There's more...
To provide a cautionary tale about data import, let's look at the sCharger and tCharger columns more closely. Note that these columns indicate whether the car contains a super charger or a turbo charger, respectively.
Starting with sCharger, we look at the class of the variable and the unique values present in the data frame:
> class(vehicles$sCharger)
[1] "character"
> unique(vehicles$sCharger)
[1] "" "S"
We next look at tCharger, expecting things to be the same:
> class(vehicles$tCharger)
[1] "logical"
> unique(vehicles$tCharger)
[1] NA TRUE
However, what we find is that these two seemingly similar variables are different datatypes completely. While the tCharger variable is a logical variable, also known as a Boolean variable in other languages, and it is used to represent the binary values of TRUE and FALSE, the sCharger variable appears to be the more general character datatype. Something seems wrong.
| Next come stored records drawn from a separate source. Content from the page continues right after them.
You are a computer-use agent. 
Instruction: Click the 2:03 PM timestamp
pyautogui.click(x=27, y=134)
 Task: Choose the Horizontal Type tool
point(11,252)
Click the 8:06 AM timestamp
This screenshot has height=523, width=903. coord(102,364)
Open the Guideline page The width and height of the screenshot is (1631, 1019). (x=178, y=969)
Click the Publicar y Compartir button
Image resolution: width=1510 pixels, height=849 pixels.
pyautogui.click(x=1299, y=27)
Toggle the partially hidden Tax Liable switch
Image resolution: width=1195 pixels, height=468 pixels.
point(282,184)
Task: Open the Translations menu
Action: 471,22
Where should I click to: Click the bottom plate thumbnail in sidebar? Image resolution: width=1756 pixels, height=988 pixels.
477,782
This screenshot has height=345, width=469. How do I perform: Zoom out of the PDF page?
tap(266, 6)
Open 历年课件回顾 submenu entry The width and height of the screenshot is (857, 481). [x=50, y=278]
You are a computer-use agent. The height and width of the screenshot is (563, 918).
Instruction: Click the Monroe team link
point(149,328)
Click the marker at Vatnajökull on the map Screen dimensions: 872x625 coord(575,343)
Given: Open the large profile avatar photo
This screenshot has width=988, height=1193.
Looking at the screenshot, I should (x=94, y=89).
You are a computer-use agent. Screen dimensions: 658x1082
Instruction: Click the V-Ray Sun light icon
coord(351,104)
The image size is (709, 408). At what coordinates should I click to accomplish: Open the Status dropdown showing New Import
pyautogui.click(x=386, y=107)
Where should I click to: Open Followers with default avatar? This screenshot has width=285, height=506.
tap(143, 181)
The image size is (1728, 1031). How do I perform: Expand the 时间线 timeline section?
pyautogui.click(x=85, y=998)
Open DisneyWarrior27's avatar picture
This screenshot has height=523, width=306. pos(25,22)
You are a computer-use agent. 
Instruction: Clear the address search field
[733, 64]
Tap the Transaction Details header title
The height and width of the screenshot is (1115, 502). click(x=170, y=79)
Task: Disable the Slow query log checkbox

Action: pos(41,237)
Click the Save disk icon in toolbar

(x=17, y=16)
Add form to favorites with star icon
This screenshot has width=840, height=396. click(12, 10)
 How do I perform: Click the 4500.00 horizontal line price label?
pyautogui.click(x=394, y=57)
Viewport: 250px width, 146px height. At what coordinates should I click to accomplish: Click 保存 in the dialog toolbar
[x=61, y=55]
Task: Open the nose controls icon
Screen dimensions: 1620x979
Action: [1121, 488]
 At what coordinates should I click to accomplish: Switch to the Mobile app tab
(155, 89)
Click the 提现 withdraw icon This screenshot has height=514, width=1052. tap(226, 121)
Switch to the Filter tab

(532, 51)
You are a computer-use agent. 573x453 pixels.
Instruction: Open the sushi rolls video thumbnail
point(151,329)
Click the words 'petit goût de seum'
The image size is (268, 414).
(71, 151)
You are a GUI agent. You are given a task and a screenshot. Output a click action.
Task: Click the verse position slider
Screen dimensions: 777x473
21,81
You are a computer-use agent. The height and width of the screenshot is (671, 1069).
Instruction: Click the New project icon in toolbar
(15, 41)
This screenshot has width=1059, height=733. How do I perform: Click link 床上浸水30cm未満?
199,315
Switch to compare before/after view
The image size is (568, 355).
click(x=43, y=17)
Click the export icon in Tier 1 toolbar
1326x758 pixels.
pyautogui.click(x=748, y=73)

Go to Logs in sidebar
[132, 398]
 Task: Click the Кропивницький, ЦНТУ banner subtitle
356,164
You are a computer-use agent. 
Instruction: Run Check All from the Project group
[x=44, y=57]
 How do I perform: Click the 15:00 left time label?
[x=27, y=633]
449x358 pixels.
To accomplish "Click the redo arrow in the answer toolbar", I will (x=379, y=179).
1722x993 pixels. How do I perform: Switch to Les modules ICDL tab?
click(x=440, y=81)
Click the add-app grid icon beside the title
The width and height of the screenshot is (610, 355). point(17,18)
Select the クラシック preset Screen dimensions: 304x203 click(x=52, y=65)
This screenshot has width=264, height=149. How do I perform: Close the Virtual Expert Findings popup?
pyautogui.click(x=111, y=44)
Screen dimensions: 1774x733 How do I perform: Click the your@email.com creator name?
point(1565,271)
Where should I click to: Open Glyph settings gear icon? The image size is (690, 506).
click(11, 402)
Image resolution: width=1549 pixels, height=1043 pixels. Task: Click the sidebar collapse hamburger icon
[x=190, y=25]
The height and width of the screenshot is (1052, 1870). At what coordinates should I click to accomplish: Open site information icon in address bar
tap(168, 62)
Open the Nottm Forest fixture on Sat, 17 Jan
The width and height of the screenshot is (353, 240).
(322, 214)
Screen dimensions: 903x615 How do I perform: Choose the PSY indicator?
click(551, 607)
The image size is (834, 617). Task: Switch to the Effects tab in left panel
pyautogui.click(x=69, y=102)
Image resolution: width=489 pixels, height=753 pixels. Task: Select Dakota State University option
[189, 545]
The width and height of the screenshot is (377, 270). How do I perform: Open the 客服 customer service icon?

In this case, because we can, let's check the original data. Luckily, the data is in a .csv file, and we can use a simple text editor to open and read the file (Notepad on Windows and vi on Unix systems are recommended for the task, but feel free to use your favorite, basic text editor). When we open the file, we can see that sCharger and tCharger data columns either are blank or contain an S or T, respectively.
Thus, R has read in the T character in the tCharger column as a Boolean TRUE variable, as opposed to the character T. This isn't a fatal flaw and might not impact an analysis. However, undetected bugs such as this can cause problems far down the analytical pipeline and necessitate significant repeated work.